UVA Heart and Vascular Center
Transcription:
How is Heart Disease Different for Women?

Melanie Cole (Host): Heart disease isn’t just a man’s disease. But heart disease symptoms are often different for women. Would you know the signs and symptoms of heart disease when they happen?My guest today is Dr. Brandy Patterson. She’s board certified in internal medicine and cardiovascular disease. Her specialties include women’s heart health and general cardiology. Welcome to the show, Dr. Patterson.Let’s start with heart disease in women: number one killer. Tell us about heart disease in women and why it’s so different than it is in man?

Dr. Brandy Patterson: Well, every minute in the United States, somebody’s wife, mother, daughter or sister dies from heart disease, stroke or another form of cardiovascular disease. Every year, more than 400,000 women in the United States die from heart disease. It is the leading cause of death in women and kills six times more women than breast cancer alone. Right now, more than one in three women is living with some form of cardiovascular disease, including nearly half of all African-American women. Although heart disease death rates among men have declined steadily over the last 25 years, rates among women have fallen at a much lower rate. There are many potential reasons for this. However, women may not always recognize that they are having a problem with their heart because their symptoms may be much more subtle.

Melanie: Speak about the symptoms, because, really, Dr. Patterson, we, women, are always taking care of everybody else in our lives and we get our men to go to the doctors and we take our children and we do everything for everybody. But, you know, we can’t take care of everybody else. I always say, we have to put our own mask on before we put the other kids’ masks on. We have to know these symptoms. They’re so important but we don’t recognize them for what they are. We usually dismiss them as something related to stress or tension. Tell us these symptoms that differ in women.

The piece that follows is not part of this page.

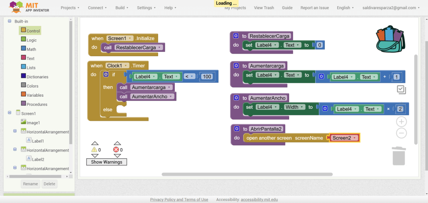The width and height of the screenshot is (428, 203).
Task: Collapse the Screen1 component tree
Action: [10, 113]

Dr. Patterson: That’s right. All of us have seen the movie scenes, where a man gasps, clutches his chest and falls to the ground, and it’s always a man. But in reality, the heart attack victim could easily be a woman, but the scene may not be that dramatic. Instead, women may experience symptoms of dizziness, sometimes cold sweat, lightheadedness, sometimes just shortness of breath, pressure pain in the lower chest or upper abdomen that they may think is reflux. They may have caught a GI, a virus going around with some nausea and abdominal pain, sometimes upper back pressure, or pain in one arm or both arms, in the jaw, or just extreme fatigue. And so, as I said, women may attribute these symptoms to reflux and upper respiratory infection, GI virus going around, or just getting older. The signs and symptoms can be subtle but the consequences are deadly, especially if the victim doesn’t get help right away. So it is very important for women to understand what their risk for coronary artery disease and for heart disease in general is. They need to learn what their personal risk is for heart disease.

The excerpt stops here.